Sunday, February 17, 2013

You never know where it’s going

I worked on my Allie story tonight. It’s been since last Monday that I’ve been able to sit down and work on this book. I only have a couple of hours every other night. Wednesday I had to some work for work after Susan put Allie to bed and Friday night I was in Orlando.

Tonight I put my butt in a chair and wrote. I had no idea that the story was going to go where it went when I sat down. I actually had no idea what I was going to write about tonight. I looked at my outline, and just took a stab at Chapter two “the pregnancy,” but I wrote very little about the pregnancy except the part about Charity calling us up and telling us she was pregnant.

I had a conversation with a friend this week about the difficulties that come with being the parent of adult children. It’s not something I’ve really thought about much before, but the conversation is still echoing in my ears. I just thought that being the parent of a grown up kid is just part of being a parent. And parenting our disabled little girl is much more challenging than it was to parent our now adult children when they were Allie’s age. Susan and I are always thinking about how easy they were compared to what it takes to parent Allie. But my friend’s perspective is so accurate. Parenting our grown up kids is much more worrying and challenging than parenting the same people as children.
So between parenting Allie and my two adult children, parenthood has become much more challenging.

Here’s a taste of what’s in the draft I wrote tonight:
After Timmy moved to San Francisco, Charity wanted to just show up at his parents' house with Allie and say, "here's your granddaughter! Surprise?" His parents didn’t know there was a pregnancy. 
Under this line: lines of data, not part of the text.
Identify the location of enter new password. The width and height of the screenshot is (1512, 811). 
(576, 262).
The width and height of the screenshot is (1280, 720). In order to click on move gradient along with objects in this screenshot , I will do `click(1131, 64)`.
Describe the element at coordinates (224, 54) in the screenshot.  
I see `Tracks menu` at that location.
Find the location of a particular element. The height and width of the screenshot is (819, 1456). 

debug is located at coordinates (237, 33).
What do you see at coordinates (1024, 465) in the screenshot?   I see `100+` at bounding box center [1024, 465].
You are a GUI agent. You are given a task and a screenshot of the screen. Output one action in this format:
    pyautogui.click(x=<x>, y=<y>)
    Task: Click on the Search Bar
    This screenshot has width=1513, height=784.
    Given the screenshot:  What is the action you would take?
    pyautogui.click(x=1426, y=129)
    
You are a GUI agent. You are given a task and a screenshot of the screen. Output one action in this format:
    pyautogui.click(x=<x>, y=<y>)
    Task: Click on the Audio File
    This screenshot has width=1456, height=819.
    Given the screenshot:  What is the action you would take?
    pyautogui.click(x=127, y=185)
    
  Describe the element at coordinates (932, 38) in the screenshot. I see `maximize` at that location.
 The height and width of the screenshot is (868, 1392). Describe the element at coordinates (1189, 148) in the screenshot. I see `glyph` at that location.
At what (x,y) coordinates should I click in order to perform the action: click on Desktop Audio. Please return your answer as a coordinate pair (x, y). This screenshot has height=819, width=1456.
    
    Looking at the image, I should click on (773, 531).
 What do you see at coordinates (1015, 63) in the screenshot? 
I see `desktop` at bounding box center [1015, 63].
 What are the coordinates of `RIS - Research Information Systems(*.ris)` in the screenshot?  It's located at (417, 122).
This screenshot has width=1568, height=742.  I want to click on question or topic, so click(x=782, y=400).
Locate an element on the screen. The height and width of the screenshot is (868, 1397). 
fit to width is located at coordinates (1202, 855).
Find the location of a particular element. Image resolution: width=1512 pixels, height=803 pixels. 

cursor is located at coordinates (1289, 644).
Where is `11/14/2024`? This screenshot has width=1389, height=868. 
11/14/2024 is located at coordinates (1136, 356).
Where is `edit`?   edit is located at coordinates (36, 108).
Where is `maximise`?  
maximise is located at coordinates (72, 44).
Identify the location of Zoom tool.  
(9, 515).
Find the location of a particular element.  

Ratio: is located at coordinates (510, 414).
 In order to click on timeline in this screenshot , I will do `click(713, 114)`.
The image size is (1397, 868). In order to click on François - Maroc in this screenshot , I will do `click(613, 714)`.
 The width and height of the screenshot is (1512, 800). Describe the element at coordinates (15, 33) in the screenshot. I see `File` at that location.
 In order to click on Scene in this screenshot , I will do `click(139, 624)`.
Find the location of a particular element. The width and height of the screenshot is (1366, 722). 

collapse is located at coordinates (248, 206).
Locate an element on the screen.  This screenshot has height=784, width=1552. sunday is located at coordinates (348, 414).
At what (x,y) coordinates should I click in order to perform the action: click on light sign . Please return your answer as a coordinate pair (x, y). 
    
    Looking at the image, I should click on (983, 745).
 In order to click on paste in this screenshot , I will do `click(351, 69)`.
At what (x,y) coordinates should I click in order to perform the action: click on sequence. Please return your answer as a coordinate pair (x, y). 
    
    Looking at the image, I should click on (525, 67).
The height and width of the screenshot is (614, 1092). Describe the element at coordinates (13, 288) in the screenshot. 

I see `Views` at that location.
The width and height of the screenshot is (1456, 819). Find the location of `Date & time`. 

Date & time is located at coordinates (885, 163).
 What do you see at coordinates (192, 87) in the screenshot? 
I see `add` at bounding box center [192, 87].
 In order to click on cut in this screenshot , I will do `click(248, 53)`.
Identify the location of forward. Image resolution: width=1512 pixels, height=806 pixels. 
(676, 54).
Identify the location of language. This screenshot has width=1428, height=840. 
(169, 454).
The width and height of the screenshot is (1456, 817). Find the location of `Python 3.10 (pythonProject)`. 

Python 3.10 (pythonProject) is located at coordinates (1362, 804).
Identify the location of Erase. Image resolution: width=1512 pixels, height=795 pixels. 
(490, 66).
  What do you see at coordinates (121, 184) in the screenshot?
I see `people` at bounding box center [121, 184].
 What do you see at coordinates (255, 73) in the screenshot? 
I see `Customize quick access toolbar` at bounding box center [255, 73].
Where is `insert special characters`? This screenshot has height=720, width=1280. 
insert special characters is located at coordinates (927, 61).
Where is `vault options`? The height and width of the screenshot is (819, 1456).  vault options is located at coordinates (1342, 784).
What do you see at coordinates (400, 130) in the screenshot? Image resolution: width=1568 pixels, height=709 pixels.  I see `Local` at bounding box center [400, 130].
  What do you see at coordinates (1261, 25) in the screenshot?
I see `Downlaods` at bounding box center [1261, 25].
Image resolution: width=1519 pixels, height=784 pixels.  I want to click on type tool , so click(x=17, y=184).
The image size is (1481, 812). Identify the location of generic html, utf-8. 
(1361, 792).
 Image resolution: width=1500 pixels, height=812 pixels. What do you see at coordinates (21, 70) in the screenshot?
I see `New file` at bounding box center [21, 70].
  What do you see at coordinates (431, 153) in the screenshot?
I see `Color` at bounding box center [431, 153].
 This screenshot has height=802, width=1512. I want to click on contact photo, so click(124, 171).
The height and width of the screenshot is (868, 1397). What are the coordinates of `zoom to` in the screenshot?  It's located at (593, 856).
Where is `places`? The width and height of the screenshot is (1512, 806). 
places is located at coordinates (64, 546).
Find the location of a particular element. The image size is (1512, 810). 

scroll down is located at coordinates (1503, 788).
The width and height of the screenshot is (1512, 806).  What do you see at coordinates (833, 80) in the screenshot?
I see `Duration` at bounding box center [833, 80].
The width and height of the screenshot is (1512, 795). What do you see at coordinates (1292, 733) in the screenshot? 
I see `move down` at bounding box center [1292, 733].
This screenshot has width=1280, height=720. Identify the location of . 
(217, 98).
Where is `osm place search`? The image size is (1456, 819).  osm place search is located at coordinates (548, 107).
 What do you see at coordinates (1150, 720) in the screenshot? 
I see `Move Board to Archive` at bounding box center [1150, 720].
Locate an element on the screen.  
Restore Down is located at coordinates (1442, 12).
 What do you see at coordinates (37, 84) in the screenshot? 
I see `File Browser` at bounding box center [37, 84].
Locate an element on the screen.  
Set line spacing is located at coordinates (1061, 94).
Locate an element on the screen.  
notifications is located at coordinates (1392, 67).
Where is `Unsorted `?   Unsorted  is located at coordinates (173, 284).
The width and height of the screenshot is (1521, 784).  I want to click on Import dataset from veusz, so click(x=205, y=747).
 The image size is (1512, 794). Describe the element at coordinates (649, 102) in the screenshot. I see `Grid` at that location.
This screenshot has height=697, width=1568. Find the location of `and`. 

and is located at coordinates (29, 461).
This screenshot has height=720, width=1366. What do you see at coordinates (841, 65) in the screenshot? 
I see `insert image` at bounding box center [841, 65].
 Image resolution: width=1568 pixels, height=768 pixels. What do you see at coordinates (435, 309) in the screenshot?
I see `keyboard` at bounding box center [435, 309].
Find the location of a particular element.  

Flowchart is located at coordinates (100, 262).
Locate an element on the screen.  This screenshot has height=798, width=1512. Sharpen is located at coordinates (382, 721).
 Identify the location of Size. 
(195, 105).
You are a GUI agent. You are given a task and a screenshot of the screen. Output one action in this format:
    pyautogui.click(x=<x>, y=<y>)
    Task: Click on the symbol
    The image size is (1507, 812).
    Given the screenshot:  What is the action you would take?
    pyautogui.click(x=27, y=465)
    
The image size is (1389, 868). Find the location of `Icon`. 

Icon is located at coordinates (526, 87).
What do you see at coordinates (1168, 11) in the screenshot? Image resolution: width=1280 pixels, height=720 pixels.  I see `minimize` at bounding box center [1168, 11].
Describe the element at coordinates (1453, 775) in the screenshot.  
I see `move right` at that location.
I told Charity that I thought it was a bad idea. For some reason Timmy didn't feel that his family was a safe place to talk about Allie. He had moved out of town after Charity was pregnant. He was back in town after Allie was born, but he didn’t tell his parents then, either. I made the assumption and made a case to Charity that Timmy didn't feel safe communicating about his choices or their consequences. 
Contrast that with how Charity told us about her pregnancy. Only a few hours had passed from the time she knew for sure until the time she told us. She did not put it off until after she was showing. She took a pregnancy test – actually,  she took four of them, and, when they came up positive – she told us. 

I proud of her for that. I was not happy with the news that she was pregnant out of wedlock. But as time went on, I really warmed up to the idea of being a grandpa although I was way to young, in my opinion. I was only 40 for about two weeks when she made the big announcement.  

On Halloween, approximately one year after she announced her pregnancy, Charity dressed Allie in a teddy bear suit and drove to Timmy's parent's apartment. John, Allie's paternal grandfather opened the door. The way John tells the story, he took one look at Allie and knew right away that this was his son's little baby. Allie looked like Timmy did when he was a baby. 
John piled Allie and Charity into the car and drove them to see Ruth, Timmy's mother. John and Ruth were very excited to have a granddaughter and immediately became involved in Allie's life. 
Timmy and Charity were talking regularly at the although Charity never told Timmy her plan to tell his parent's about Allie. While John and Allie and Charity were in the car together. Charity's phone rang. The phone's screen indicated that caller. 
"It's Timmy," Charity told John. 
"May I answer it?" John asked Charity 
Charity gave him the phone. 
"Hello, Timmy. I’m here with Charity and Allie."


BrianaJGutierrez said...

Great start! It's a story that has to be told. Thanks for sharing. God out Allie in the most precious hands with you and your wife. Thanks for sharing the story w us as hard as it must be.

Bryonm said...

Thanks for that, Briana. I appreciate your thoughts.